Researchers have been longing for solutions to improve the effectiveness of students’ learning for years, yet they have to get rid of the riddle of roadblocks of progress tracking, cost, quality of curriculum and intelligent access. Machine learning seems to be a promising game-changer towards these obstacles. Many studies aim to apply machine learning techniques to deliver a custom learning experiences in order to provide students with real-time feedback, suggestions, learning pathways and resources. One direction to dig in is to model students’ knowledge and calculate proficiency as a latent variable. This latent variable is updated over time based on the answer that students make when applying knowledge to solve problems. Of many methods, standing out are Item Response Theory (IRT), Deep Knowledge Tracing (DKT) and Bayesian Knowledge Tracing (BKT). BKT is an extremely popular method in student knowledge modeling, and over a long period of development, there were many modifications put into BKT to improve its quality. Currently, BKT is widely used across the United States in lots of technologically enhanced learning environments (TEL) or Intelligent Tutoring Systems (ITS) such as the Open Learning Initiative and the Open Analytics Research Service .
Edmicro is one of tech-based educational companies that have been applying machine learning algorithms to increase the quality of personalized learning and enhance student’s learning experiences. Edmicro applies BKT as a tool to assess students’ level when they practice one knowledge unit, by using preset rules or algorithms to shape content to the needs of an individual student, give the student just-in-time suggestions and learning roadmap. However, in Edmicro, BKT is slightly adjusted to meet our accuracy requirements and database condition, we will mention that on the latter part of this article after a brief introduction of BKT method.

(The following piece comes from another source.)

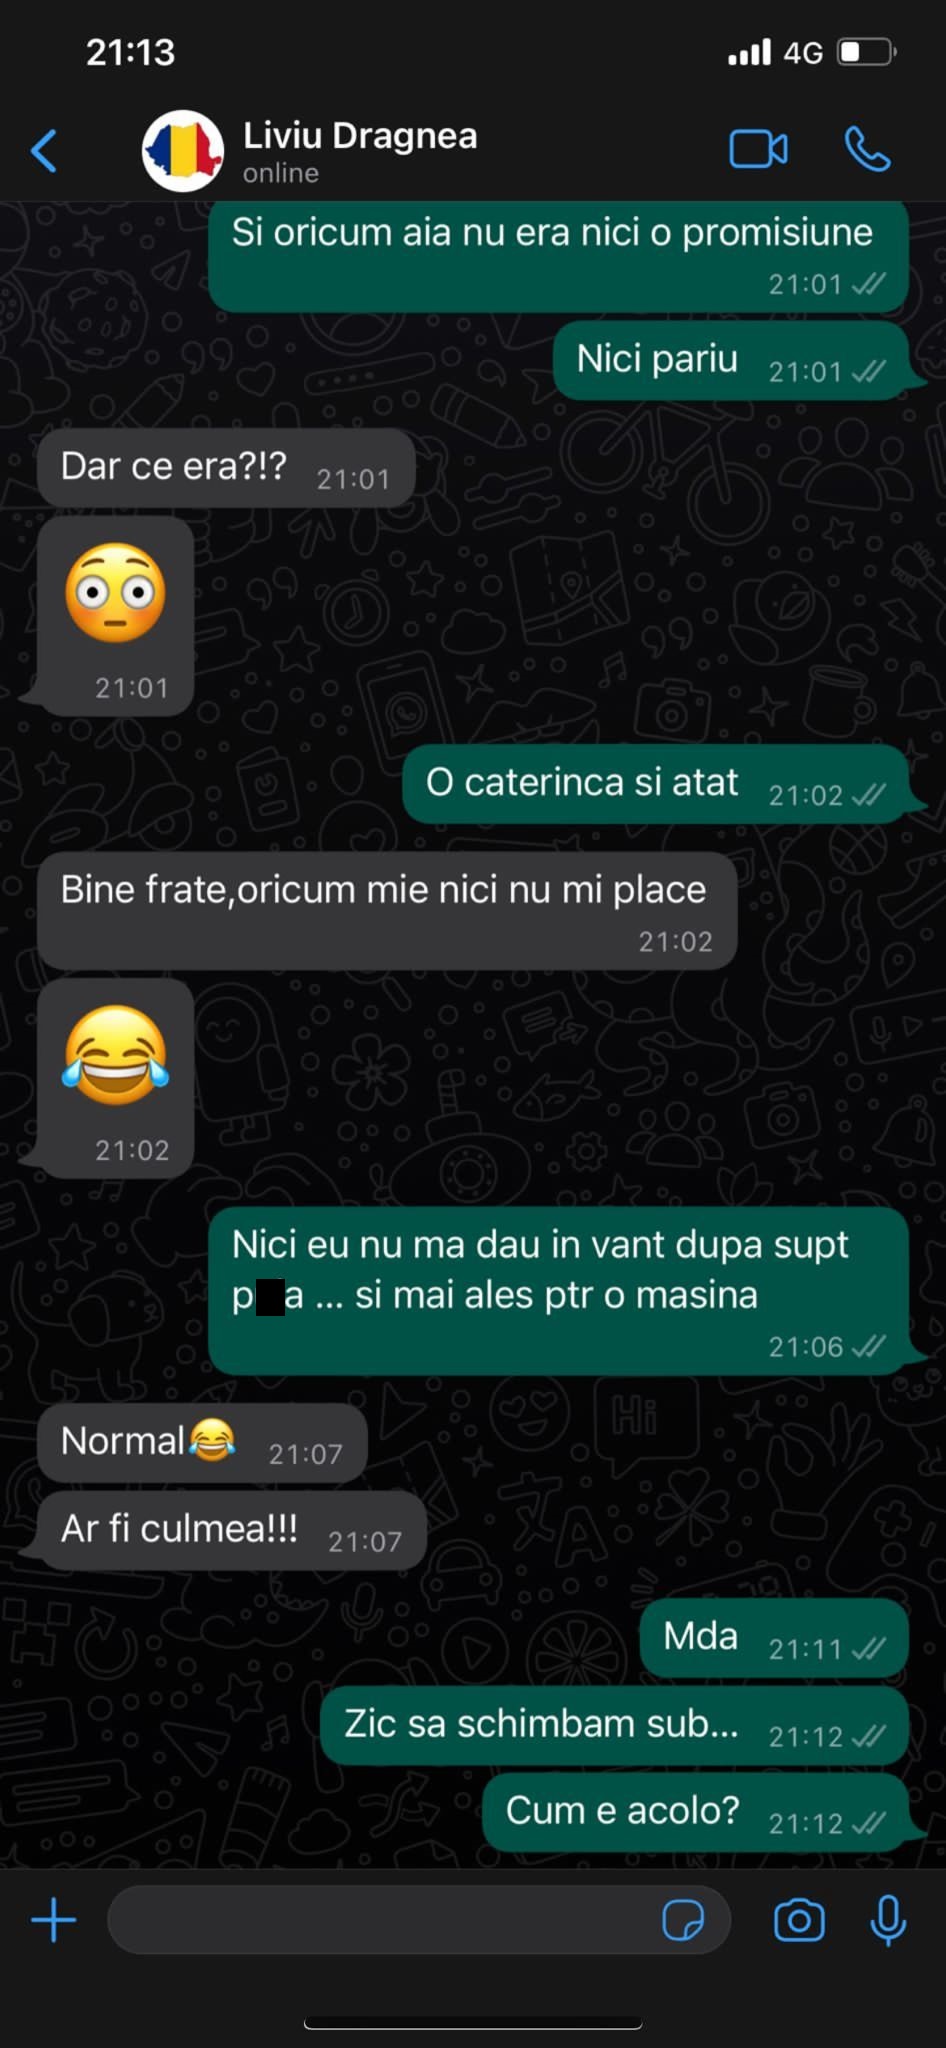Start a video call with Liviu Dragnea
The image size is (946, 2048).
[x=758, y=150]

Bayesian Knowledge Tracing Introduction
BKT method was introduced in 1955 by Corbett & Anderson with the intention of modeling students’ knowledge. It computes the likelihood that a student has learned a skill. In other words, BKT calculates and infers the mastery level that the student attains when learning one knowledge unit. It uses 4 main parameters to calculate the mastery score every time the student answers questions. Four main parameters are described below:
- Initial probability of knowing – p(L0)
- Probability of transmitting from unknown to known – p(T) or p(Transmit)

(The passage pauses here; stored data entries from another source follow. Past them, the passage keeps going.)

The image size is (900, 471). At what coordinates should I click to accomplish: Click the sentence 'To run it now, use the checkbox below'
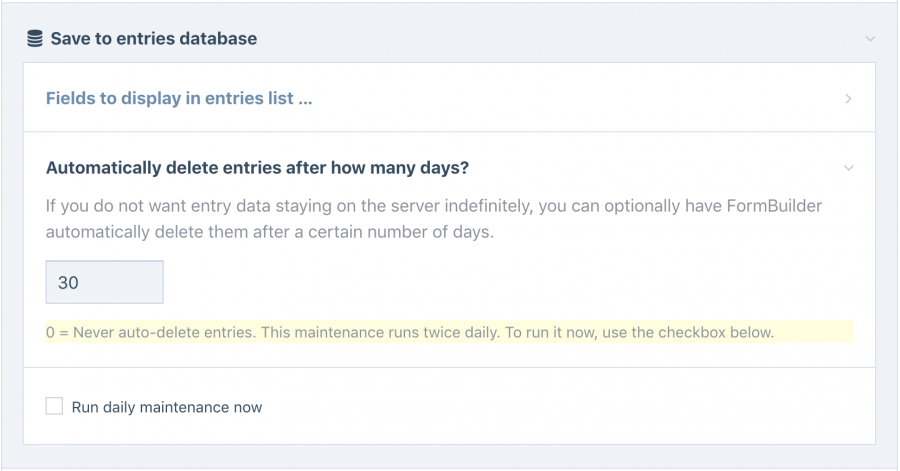[x=639, y=332]
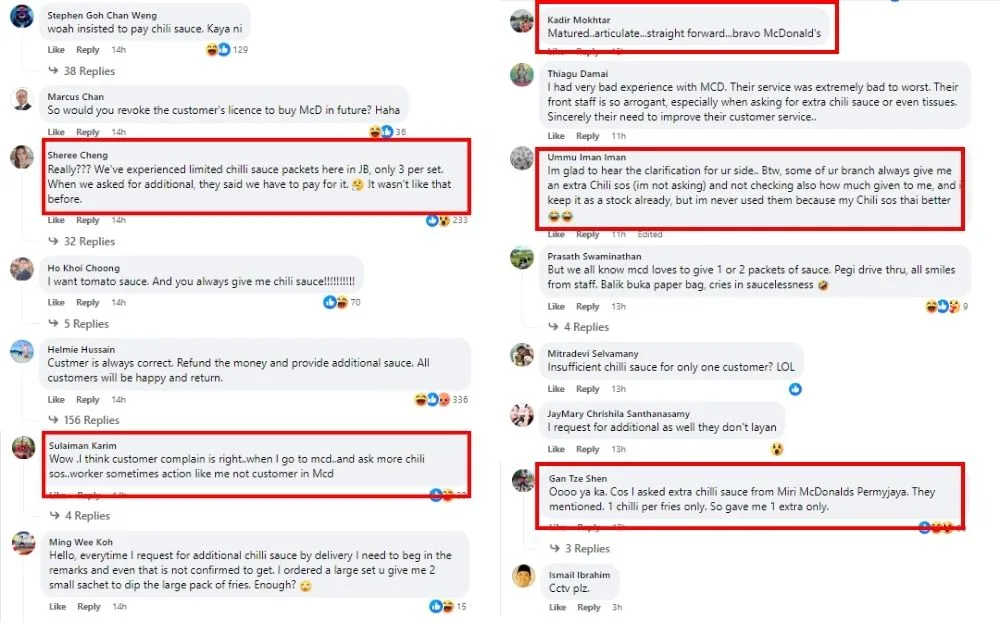Expand 156 Replies under Helmie Hussain

click(x=91, y=420)
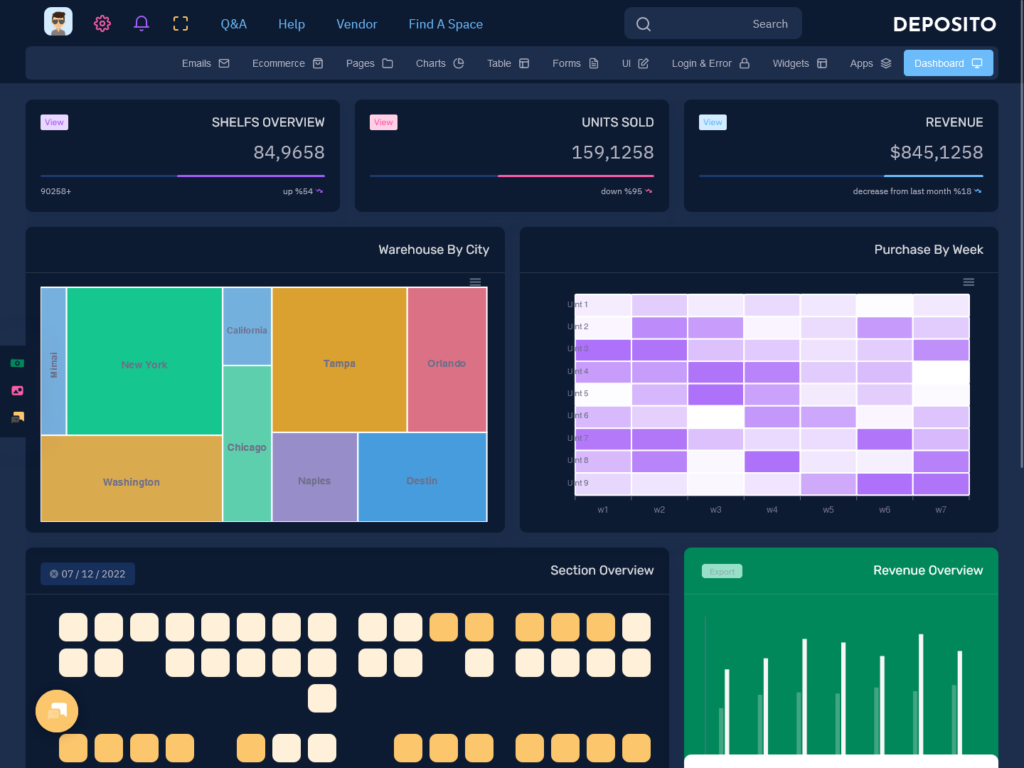Click the Export button on Revenue Overview
This screenshot has height=768, width=1024.
(x=721, y=570)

- Probability of applying a known skill in a wrong way to solve the problem/question – p(S) or p(Slip)
- Probability of guessing the answer correctly – p(G) or p(Guess)
The initial probability p(L0) describes the level of a student knowledge for one skill from the beginning. The higher it is, the faster the student will master the skill and there is also a higher chance that the student already knows the skill. When the student answers more correct questions, the probability that they master the skill will also increase. On the other hand, when the student makes wrong answers, the reason can be either Slip or Guess. P(Slip) shows the probability that the student knows the skill but fails to produce a correct answer while p(Guess) describes the chance that the student does not know the skill and only depends on luck to answer the question.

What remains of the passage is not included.